Adult ♀ Red-footed Falcon, Maria de la Salut, 7 May

After seeing them fairly poorly in Corsica a few years ago, it was nice to reacquaint myself with the vocalisations and appearance of Moltoni's Warblers, with three singing males at Embalse de Cuber, as well as locally breeding Tyrrhenian Flycatchers there. Overhead in the mountains produced 20+ Griffon (these must be a recent thing on Mallorca - I never remember seeing them before?) and a handful of Cinereous Vultures and Booted Eagles.

Eurasian Griffon & Cinereous Vultures, Embalse de Gorg Blau, 6 May

It was a truly enjoyable couple of days away, and a cheap trip to boot - my return flight cost me £80 with Easyjet. I did the trip alone, but two or three up would make it an particularly inexpensive weekend trip, and very much recommended for some reasonable and relaxed birding in pleasant surroundings and weather.

Monday, 8 May 2017

Still looking at gulls ...

Quiet in the patch environs on Monday, save the common summer visitors that have arrived since my last intensive visit back in mid-April. Highlights were an Oystercatcher and this 3cy Yellow-legged Gull.

Thursday, 4 May 2017

A little late to the party

After several days of northerlies, migration exploded back in to life on Sunday in quite impressive fashion. I moved house over the weekend and had no time to get out birding, this made all the more galling by the appearance of a Red-winged Blackbird on North Ronaldsay - which I knew I had absolutely no chance of doing anything about, even if I am a bit of a failed twitcher these days.

I was heading back to Lincolnshire on Monday to see family, so was quite excited to hit my old patch, Baston & Langtoft Pits - particularly as a moderate south-easterly was blowing when I woke up and, as I drove north, occasional showers were passing through. Actually, it turned out to be a bit of a disappointment with the best birds of the morning being two adult Whooper Swans flying north and a Bar-tailed Godwit flying through in the evening - not a patch on the previous day's dynamism, and I couldn't help but feel that I was a little late to the party.
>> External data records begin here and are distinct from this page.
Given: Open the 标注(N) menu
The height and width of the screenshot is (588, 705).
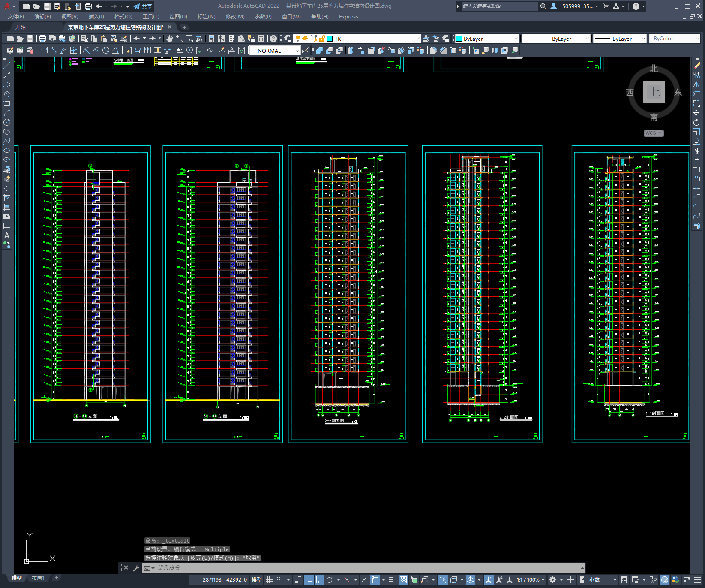Looking at the screenshot, I should point(206,16).
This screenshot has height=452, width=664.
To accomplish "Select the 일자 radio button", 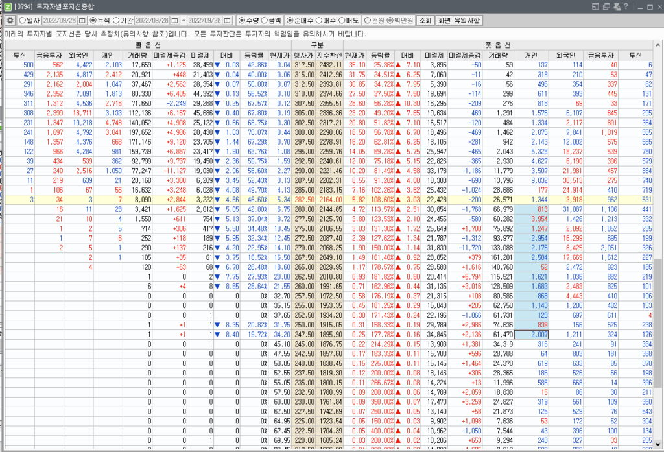I will coord(23,20).
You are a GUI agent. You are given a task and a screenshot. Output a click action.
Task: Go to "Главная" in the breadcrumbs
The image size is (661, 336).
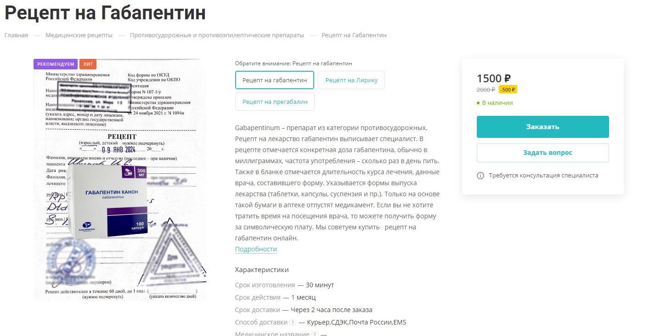coord(16,35)

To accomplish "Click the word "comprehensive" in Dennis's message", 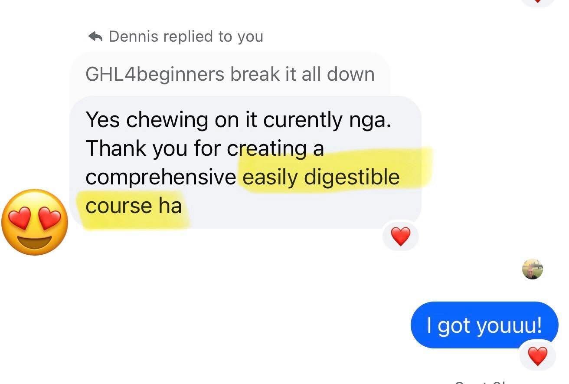I will click(x=161, y=177).
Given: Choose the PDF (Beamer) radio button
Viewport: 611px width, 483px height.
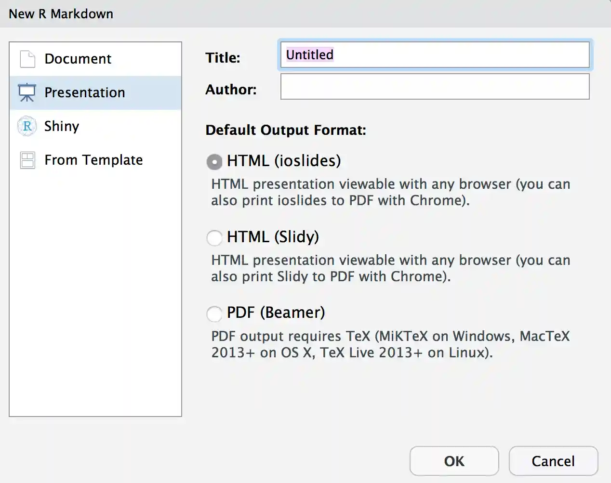Looking at the screenshot, I should (x=214, y=313).
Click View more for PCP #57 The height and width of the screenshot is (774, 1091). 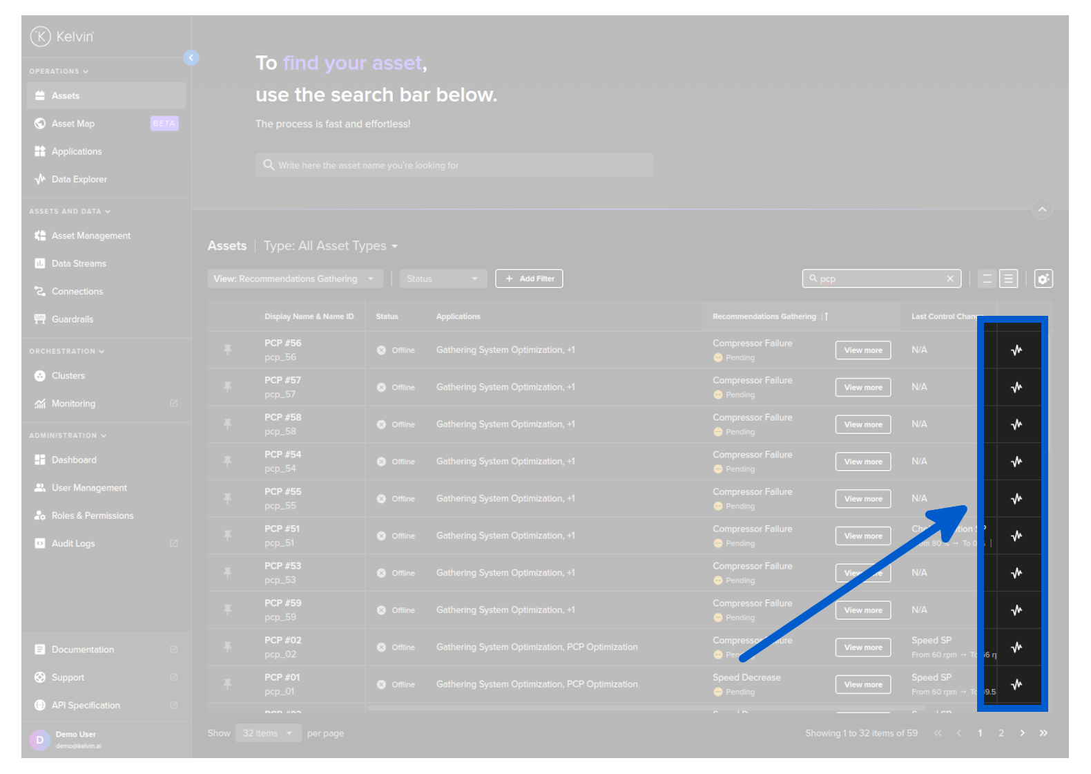coord(862,388)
That said, 13 Dunlin was a figure virtually unimaginable here in the days I used to watch BLGP (wader habitat was always in limited supply compared to nowadays) and there were good numbers of breeding waders plus the usual singing warblers and a Cuckoo - no Turtle Doves though.
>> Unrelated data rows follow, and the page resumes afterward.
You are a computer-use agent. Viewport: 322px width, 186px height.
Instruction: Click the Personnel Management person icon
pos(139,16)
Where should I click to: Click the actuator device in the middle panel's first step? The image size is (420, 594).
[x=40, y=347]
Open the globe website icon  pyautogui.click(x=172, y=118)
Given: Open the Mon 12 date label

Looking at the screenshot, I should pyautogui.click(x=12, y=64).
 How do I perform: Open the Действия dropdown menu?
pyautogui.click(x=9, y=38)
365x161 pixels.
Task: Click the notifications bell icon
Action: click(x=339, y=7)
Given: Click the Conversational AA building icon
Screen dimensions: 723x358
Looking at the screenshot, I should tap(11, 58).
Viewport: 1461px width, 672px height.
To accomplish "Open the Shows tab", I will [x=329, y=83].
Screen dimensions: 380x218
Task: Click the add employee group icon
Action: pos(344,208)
I visited Barnack's delightful Hills and Holes reserve with my mother late morning. I remember going here as a small kid and being thrilled by Marbled Whites, Six-spot Burnets and so on, and it's been a place I've treasured ever since. Clearly a bit early for the above insects (and rather cold too!), but a good carpet of Pasqueflowers, Cowslips and Early Purple Orchids.

Early Purple Orchid, Barnack, 1 May 2017

Someone had found a Black Redstart at Deeping Lakes earlier in the day so, after a family meal, I twitched it. An area tick for me, this was a fairly confiding (and very vocal) bird. Pintail was a good May record there and another Cuckoo was singing plus plenty of Common Terns over the main lake.

Black Redstart, Deeping Lakes, 1 May 2017

Back at BLGP early on Tuesday morning, misty conditions had grounded singles of Greenshank and Eurasian Curlew but, most satisfyingly, a female Long-tailed Duck was present on the Corner Pit on the north side of the complex. This is the second I've seen here (following one in December 2006) and appears to be the bird last seen at nearby Deeping Lakes on 23 April.

Female Long-tailed Duck, Baston & Langtoft Pits, 2 May 2017

Black Swan - present intermittently on the same island on 1 and 2 May. No idea where it went when it wasn't there.

Taiwan stuff to come soon, hopefully.